E há as questões ligadas à captação de dinheiro para a máquina pública. “Quanto mais pessoas envolvidas com os problemas da nossa região metropolitana, melhor seria para o nosso desenvolvimento. Precisamos informar a população a diferença que faz uma região que tem uma representatividade grande contra outra que não tem. Como são diferentes os números de recursos conseguidos”, aponta Brandão.

Estrutura deficiente

O líder ruralista diz que a segunda cidade do estado, Londrina, não tem ligações com São Paulo e Curitiba com pistas duplas para o escoamento de safra, condizentes com a produtividade regional. Obras que poderiam contar com o empenho de representantes eleitos pela região.

“Saímos daqui para Ourinhos e temos a BR-369, que deveria ser duplicada e até hoje não foi. Temos a Londrina/Mauá e ainda falta uma conexão para uma pista melhor. Cidades como Apucarana e outras regiões já têm estradas duplicadas. O que existe aqui é uma serrinha complicada, perigosa. Já fizeram diversas terceiras pistas, mas acho que existem reivindicações muito importantes para contarmos com representantes da nossa região”, exemplifica Afrânio Brandão.

O presidente do Sindicato da Industria da Construção Civil do Norte do Paraná (Sinduscon), Rodrigo Zacaria, ressalta que o grande cardápio de candidatos dos partidos pulveriza os votos dos eleitores.

“O momento político que vive o Brasil é importante votar em candidatos da região, desde que sejam ficha-limpa, que tenham feito um bom trabalho e que estejam engajados com os anseios da sociedade”, completa o presidente do Sinduscon.

Para o presidente do Sindicato das Indústrias, Metalúrgicas, Mecânicas e Materiais Elétricos do Norte do Paraná (Sindimetal), Ary Sudan, os candidatos que moram na região conhecem melhor os problemas da população.
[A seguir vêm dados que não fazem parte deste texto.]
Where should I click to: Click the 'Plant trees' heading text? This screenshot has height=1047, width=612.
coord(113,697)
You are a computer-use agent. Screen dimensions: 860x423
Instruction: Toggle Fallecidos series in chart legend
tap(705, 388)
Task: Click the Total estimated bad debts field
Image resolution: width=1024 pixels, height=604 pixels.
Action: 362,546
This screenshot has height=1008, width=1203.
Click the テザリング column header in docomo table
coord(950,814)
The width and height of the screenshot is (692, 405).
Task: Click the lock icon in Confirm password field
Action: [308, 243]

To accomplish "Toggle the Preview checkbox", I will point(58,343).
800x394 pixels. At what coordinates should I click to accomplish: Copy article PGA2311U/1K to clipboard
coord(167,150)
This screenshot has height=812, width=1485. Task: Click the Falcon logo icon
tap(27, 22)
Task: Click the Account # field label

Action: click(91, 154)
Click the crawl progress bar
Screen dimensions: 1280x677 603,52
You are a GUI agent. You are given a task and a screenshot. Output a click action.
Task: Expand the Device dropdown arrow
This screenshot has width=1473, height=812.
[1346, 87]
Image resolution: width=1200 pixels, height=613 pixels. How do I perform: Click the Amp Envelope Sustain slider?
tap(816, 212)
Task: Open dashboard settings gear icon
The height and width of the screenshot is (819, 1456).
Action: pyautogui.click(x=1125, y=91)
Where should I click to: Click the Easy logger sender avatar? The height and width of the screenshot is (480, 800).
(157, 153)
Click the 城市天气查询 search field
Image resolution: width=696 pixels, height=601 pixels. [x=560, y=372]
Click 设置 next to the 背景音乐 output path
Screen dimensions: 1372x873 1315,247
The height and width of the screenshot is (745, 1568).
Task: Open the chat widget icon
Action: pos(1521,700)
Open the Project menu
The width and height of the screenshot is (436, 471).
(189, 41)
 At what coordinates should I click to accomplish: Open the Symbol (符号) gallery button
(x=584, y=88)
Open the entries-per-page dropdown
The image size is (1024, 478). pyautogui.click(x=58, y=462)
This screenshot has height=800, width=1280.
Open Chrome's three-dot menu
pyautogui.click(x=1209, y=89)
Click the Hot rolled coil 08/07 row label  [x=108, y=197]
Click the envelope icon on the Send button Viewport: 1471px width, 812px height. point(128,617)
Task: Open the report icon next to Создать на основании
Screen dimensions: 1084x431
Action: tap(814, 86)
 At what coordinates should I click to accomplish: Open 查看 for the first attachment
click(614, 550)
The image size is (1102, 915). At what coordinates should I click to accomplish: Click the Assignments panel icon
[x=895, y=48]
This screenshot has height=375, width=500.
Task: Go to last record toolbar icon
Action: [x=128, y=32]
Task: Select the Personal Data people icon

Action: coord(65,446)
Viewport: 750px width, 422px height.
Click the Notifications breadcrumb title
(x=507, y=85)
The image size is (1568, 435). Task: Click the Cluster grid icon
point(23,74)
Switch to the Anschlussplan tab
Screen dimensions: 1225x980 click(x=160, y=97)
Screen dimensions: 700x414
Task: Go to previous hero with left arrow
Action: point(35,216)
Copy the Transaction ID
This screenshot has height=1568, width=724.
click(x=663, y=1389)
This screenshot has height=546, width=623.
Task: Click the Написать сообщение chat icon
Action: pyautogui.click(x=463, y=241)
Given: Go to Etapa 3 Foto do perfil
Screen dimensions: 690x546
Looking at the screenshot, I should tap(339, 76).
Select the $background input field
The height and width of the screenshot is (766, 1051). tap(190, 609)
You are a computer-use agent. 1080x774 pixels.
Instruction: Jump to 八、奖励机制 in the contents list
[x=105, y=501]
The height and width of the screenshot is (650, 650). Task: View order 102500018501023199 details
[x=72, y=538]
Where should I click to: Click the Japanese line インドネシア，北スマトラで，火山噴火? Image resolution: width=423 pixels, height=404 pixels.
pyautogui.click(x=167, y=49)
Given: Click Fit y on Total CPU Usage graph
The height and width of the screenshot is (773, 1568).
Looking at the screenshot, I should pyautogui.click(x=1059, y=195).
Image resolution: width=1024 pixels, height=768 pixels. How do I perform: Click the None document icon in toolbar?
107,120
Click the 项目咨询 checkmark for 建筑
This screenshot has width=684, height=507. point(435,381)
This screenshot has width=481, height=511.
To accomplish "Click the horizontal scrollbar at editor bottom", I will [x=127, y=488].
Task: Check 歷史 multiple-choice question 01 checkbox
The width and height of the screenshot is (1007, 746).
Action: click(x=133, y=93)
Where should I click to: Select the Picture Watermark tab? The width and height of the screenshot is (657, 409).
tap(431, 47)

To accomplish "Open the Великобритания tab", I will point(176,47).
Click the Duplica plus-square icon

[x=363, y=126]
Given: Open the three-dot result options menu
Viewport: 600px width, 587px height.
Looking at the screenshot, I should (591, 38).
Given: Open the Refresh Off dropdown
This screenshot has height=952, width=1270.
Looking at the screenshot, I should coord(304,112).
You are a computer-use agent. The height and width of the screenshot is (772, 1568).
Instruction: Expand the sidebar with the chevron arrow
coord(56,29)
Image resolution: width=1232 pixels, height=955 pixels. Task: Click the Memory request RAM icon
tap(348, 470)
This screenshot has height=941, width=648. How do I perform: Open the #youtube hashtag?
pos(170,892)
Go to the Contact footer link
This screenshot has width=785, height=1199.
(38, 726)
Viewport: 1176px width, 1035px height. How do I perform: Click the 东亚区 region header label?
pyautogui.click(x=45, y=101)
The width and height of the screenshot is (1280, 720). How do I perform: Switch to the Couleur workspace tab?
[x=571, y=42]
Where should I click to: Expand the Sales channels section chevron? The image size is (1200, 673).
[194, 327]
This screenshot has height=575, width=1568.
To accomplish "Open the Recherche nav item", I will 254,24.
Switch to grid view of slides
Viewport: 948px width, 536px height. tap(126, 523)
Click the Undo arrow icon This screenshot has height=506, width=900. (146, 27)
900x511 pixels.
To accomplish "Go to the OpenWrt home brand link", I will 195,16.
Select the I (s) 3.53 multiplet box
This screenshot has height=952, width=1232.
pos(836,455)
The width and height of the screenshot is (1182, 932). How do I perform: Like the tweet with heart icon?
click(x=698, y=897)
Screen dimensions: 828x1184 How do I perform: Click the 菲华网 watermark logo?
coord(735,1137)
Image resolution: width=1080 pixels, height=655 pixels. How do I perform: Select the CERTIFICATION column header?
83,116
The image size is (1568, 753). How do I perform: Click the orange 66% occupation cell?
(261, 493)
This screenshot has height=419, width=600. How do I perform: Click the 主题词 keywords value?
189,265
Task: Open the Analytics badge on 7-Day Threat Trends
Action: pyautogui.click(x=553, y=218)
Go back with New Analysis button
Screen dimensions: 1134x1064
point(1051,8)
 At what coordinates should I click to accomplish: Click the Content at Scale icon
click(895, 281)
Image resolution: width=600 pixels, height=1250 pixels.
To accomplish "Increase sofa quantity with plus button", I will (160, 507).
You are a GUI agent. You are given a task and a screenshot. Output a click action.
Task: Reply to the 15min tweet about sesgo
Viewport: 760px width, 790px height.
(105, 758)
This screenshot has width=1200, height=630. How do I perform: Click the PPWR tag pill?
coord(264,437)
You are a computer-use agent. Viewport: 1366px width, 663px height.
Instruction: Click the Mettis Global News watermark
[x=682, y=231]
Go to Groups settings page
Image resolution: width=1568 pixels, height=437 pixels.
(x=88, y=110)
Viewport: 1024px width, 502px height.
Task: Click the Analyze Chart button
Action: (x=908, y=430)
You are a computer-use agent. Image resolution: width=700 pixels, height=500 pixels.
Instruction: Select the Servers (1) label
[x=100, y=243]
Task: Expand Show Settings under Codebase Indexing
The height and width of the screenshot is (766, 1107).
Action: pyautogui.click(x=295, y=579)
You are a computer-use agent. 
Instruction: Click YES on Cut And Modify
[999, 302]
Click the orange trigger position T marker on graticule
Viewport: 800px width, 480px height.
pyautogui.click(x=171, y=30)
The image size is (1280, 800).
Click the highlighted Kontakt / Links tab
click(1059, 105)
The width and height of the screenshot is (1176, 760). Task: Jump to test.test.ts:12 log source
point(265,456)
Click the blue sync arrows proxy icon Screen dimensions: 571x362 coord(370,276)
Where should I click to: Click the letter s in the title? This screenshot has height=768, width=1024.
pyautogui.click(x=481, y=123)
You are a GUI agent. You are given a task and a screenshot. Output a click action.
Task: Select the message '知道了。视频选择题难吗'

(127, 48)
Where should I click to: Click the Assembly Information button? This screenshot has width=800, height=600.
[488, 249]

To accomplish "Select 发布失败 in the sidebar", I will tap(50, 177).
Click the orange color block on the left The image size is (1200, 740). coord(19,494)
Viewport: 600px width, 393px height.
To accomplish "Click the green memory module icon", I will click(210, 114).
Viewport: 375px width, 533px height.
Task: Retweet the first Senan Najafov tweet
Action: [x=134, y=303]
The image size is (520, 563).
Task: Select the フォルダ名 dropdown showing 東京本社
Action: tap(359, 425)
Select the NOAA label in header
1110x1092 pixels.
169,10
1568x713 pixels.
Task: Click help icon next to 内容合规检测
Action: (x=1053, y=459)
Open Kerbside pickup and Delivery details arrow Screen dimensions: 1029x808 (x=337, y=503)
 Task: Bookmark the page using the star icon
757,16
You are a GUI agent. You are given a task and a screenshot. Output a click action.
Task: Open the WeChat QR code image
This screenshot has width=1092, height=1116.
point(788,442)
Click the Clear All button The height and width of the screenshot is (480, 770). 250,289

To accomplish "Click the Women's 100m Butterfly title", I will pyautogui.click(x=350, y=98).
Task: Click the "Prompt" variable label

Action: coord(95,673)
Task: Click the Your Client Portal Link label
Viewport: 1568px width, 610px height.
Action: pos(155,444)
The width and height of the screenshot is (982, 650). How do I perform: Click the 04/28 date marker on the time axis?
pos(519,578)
“São candidatos que estão vivendo os problemas da cidade e que podem defender os interesses na Câmara dos Deputados ou na Assembleia Legislativa. Quando não temos ninguém, não podemos querer que um representante de Guarapuava venha lutar pela nossa região metropolitana”, acredita Sudan.

“No país, enquanto nos preocupamos com a eleição de presidente, esquecemos de dar atenção maior aos deputados que serão eleitos. É fundamental que olhemos atentamente para os legisladores porque a sociedade ficou atônita ao ver quem era o Congresso Nacional votando em um impeachment”, conclui Bannwart.